3 Ways to Plan for the Unexpected in Retirement
The idea of uncertainty in retirement can exciting, but what about when it comes to your income in retirement?
When you give up the nine-to-five, each day can feel unpredictable compared to the last. For what feels like the first time in your life, the trajectory of what you accomplish that day is driven by you and your goals. Retirement means that it’s time to “say goodbye” to long work days, “clock-in” punches, or that dreaded work commute, and “hello” to vacations, time with grandkids, and the freedom to create your own schedule.
Although we can agree that the idea of uncertainty in retirement can be exciting, what about when it comes to your income in retirement? Well, in retirement income planning, the word “unpredictable” garners a new meaning. In fact, it’s been said that when it comes to retirement, the most “boring'' aspect of your plan should be your income. A strong income plan should tell you in layman's terms: where your money is coming from, when you’ll receive it, and how much you’ll receive. No longer are the days where you can work extended hours or look forward to a Christmas bonus to bring home some extra cash; you’re officially on a fixed income.
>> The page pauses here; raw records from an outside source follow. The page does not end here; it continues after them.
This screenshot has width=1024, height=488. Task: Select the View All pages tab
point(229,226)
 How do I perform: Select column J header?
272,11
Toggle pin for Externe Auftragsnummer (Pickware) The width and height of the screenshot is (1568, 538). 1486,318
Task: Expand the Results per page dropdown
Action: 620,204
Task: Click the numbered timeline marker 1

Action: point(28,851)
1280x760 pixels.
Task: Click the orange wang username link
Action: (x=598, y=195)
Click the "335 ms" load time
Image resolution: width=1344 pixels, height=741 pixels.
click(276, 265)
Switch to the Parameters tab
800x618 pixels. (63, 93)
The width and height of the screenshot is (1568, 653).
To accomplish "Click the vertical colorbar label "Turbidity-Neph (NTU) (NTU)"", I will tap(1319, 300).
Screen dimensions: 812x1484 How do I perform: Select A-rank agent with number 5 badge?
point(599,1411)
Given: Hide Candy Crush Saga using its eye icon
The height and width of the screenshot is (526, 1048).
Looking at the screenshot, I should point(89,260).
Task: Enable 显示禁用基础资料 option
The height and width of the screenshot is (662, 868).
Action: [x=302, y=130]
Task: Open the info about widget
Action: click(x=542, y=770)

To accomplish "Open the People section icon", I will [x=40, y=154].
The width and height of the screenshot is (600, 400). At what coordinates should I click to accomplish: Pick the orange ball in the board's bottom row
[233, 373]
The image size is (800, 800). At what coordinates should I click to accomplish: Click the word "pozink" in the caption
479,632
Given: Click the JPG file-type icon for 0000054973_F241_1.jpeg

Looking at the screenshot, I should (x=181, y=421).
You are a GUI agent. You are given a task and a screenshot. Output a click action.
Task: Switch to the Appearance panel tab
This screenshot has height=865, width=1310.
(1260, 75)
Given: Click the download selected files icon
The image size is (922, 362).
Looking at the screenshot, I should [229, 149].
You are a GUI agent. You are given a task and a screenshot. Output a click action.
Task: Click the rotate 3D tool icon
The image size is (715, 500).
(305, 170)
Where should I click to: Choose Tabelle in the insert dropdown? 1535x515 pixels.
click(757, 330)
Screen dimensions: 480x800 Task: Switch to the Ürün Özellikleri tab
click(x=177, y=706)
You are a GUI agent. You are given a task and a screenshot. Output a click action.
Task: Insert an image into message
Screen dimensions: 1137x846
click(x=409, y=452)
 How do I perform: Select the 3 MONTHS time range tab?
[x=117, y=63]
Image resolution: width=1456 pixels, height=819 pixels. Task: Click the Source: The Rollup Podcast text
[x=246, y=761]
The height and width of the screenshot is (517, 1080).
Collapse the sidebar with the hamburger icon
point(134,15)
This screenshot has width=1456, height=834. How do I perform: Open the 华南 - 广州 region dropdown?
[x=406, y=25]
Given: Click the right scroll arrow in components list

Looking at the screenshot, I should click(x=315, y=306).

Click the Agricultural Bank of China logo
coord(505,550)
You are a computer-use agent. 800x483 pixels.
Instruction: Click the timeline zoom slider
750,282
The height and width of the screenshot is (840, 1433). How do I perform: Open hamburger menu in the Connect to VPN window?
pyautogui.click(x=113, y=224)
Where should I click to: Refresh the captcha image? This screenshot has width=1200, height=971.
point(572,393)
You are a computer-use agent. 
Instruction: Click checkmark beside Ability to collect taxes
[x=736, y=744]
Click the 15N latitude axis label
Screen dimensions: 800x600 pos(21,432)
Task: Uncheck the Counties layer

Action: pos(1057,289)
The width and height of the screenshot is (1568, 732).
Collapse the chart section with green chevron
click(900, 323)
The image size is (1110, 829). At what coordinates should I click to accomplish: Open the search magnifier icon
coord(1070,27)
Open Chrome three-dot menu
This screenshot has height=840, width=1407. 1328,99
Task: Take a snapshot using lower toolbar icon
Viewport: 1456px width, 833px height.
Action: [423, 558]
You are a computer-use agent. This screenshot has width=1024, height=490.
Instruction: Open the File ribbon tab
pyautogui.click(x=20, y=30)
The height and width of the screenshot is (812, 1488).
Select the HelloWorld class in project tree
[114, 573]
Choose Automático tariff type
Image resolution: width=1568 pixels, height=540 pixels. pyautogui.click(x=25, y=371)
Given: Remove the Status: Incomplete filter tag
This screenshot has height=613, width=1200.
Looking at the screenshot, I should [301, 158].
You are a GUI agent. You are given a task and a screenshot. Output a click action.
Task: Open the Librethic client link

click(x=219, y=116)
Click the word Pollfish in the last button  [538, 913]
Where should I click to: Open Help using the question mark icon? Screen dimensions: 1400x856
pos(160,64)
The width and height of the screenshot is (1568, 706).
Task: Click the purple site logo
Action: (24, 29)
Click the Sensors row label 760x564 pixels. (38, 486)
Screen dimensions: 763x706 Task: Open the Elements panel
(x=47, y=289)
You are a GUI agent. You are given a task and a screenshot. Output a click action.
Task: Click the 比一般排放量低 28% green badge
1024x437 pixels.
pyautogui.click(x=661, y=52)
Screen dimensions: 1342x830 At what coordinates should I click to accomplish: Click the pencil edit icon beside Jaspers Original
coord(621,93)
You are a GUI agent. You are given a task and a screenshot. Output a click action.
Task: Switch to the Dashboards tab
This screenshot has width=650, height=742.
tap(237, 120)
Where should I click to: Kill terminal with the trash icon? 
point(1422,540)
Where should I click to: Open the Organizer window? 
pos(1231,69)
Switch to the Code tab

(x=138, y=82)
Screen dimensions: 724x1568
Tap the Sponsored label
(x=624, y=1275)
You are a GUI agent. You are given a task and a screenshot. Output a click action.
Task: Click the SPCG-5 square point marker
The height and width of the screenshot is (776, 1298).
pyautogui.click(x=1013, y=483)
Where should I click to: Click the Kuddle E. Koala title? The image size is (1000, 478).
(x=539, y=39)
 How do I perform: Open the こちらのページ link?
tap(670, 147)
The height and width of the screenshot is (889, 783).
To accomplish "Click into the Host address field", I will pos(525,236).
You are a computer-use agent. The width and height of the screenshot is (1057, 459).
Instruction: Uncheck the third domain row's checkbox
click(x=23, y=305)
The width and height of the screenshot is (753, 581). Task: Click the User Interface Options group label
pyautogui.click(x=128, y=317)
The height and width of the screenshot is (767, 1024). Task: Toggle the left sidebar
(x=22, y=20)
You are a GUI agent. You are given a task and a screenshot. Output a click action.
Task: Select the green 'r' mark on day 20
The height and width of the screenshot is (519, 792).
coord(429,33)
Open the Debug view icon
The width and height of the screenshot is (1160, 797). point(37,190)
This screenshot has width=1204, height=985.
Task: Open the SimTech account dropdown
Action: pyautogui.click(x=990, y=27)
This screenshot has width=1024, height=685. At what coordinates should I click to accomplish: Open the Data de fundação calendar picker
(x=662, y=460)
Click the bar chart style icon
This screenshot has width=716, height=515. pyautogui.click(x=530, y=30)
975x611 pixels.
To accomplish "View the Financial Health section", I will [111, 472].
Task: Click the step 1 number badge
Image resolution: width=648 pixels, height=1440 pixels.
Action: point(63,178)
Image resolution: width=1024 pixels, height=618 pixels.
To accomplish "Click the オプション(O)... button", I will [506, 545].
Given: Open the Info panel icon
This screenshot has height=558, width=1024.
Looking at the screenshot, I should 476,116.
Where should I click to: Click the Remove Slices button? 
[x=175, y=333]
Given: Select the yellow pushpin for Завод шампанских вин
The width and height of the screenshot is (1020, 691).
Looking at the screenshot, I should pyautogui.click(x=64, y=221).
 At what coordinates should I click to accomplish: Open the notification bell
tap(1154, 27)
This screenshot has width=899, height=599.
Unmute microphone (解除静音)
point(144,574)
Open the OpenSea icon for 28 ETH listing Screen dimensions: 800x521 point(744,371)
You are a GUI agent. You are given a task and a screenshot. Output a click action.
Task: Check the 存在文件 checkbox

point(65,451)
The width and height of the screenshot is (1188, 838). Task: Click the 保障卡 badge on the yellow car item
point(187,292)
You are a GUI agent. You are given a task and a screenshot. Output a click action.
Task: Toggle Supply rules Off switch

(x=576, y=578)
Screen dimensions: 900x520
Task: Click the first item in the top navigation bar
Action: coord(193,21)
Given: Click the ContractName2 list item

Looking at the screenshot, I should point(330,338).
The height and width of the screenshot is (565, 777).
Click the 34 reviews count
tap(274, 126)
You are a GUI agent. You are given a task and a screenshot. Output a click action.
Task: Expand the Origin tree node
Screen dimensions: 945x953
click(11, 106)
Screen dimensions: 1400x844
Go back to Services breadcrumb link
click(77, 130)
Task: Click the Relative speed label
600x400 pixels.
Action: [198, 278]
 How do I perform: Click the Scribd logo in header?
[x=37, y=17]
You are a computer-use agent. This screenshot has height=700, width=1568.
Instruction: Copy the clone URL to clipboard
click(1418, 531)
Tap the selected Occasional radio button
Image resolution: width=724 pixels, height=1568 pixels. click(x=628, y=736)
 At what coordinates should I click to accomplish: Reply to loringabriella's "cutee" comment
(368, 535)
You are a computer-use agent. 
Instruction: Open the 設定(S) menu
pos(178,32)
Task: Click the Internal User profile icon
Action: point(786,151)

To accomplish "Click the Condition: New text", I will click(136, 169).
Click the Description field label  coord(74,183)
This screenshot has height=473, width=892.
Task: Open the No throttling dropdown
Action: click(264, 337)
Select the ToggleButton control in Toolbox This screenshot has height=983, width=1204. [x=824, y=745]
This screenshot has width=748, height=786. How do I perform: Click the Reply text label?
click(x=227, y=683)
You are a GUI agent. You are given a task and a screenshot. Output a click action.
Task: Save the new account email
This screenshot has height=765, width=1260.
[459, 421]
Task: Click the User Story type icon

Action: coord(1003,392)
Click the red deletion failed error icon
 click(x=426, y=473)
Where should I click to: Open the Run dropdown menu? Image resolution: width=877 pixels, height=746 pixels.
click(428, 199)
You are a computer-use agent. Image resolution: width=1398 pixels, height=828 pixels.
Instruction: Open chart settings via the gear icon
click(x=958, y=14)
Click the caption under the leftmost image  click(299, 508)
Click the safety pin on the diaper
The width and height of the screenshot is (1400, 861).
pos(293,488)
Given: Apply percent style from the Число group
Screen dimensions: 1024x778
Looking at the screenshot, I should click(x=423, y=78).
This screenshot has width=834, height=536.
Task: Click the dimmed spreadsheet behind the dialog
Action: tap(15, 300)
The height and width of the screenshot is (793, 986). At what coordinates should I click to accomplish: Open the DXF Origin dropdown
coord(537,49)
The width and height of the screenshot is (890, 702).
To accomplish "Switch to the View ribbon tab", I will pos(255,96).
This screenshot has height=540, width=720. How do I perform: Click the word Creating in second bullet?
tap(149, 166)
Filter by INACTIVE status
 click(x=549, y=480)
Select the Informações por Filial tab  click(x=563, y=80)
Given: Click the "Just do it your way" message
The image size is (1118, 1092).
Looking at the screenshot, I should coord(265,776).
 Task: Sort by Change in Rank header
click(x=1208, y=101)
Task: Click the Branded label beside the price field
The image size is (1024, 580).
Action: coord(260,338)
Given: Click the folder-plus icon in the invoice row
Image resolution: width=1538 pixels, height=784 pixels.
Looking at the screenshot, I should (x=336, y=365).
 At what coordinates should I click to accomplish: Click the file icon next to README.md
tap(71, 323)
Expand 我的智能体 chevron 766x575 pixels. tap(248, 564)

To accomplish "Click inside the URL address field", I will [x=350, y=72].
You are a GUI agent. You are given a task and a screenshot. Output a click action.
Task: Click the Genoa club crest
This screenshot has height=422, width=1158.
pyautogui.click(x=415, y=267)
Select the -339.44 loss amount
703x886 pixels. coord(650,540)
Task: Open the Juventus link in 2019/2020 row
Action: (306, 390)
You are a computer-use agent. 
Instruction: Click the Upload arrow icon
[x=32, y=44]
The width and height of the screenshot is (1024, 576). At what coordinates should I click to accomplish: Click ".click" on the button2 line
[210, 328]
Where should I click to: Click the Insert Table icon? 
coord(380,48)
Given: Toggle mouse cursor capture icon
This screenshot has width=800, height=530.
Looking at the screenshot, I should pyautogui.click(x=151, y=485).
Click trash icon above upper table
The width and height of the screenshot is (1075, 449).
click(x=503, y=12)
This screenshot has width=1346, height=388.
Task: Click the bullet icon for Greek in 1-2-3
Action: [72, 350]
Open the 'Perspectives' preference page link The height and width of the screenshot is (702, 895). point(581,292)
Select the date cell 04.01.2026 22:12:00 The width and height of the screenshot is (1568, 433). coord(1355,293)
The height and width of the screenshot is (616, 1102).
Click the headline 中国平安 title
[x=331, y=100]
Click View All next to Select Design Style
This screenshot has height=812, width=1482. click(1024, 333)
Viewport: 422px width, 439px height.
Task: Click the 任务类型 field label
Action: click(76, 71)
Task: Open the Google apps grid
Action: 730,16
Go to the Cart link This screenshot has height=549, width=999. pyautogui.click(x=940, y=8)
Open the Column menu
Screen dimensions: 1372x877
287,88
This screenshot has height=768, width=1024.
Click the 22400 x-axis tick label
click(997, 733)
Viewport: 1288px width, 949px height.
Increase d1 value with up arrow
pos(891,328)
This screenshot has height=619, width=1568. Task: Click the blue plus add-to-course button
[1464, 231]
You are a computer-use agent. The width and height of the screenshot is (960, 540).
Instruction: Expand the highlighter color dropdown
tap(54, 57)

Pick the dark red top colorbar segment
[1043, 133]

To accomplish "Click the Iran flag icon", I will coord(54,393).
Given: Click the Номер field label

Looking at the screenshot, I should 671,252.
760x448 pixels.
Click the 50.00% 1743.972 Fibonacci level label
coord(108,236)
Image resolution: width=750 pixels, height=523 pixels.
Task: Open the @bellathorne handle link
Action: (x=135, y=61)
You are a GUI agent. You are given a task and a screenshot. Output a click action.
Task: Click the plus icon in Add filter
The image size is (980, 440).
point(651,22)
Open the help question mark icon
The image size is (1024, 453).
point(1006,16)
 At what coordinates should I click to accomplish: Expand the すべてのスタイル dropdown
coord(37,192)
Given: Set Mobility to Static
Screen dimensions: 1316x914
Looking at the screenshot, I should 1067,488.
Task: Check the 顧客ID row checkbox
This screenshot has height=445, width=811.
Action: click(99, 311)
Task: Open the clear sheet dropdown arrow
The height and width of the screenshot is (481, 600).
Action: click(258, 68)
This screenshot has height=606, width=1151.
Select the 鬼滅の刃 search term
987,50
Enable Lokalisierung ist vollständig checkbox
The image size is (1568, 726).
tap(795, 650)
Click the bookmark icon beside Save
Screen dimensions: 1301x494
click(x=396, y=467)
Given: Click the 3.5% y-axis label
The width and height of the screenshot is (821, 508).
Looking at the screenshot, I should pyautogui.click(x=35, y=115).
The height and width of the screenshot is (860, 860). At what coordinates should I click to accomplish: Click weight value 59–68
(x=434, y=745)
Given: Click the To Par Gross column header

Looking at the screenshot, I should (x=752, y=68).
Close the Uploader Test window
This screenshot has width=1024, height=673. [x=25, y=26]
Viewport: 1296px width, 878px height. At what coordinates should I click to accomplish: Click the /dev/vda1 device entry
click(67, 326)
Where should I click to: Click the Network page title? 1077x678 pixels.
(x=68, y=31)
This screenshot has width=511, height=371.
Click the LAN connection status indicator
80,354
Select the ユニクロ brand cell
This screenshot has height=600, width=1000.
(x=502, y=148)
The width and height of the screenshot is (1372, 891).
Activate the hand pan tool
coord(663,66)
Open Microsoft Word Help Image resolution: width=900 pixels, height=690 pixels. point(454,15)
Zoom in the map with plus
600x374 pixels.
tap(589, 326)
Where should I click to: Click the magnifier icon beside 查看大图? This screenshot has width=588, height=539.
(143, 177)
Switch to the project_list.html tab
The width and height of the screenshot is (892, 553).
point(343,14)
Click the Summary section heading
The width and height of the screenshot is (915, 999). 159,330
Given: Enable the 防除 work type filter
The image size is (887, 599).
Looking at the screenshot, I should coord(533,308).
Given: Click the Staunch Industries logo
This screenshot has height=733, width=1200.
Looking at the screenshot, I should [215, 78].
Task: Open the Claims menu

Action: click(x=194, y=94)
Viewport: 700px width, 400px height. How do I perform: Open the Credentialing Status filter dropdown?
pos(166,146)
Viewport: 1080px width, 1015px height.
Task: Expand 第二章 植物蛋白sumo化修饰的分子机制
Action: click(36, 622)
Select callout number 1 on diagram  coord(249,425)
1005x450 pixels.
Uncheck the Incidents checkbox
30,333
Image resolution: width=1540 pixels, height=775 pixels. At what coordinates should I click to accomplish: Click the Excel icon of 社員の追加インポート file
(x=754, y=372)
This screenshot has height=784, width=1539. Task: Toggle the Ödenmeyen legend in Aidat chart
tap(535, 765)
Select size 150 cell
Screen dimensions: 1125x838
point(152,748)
When your income is fixed, big expenses (fun or not!!) can make your retirement account feel like an ATM. Between all of the fees, fines, and taxes, if you aren’t aware of the potential withdrawal ramifications of the current plan you’re in, it could negatively impact your future cash flow.
So, how do you prepare for big expenses on a fixed income in retirement? We have a few ideas.
Set up an emergency fund.
Sometimes the simplest solution is the one that is most often overlooked. According to a recent survey by Bankrate, fewer than 40% of Americans can pay for a $1,000 expense out of their savings. Unexpected expenses can take a huge hit out of your monthly income; and when that income is fixed during your retirement years, it can be extremely difficult to make up the difference between the money you have and the money you need.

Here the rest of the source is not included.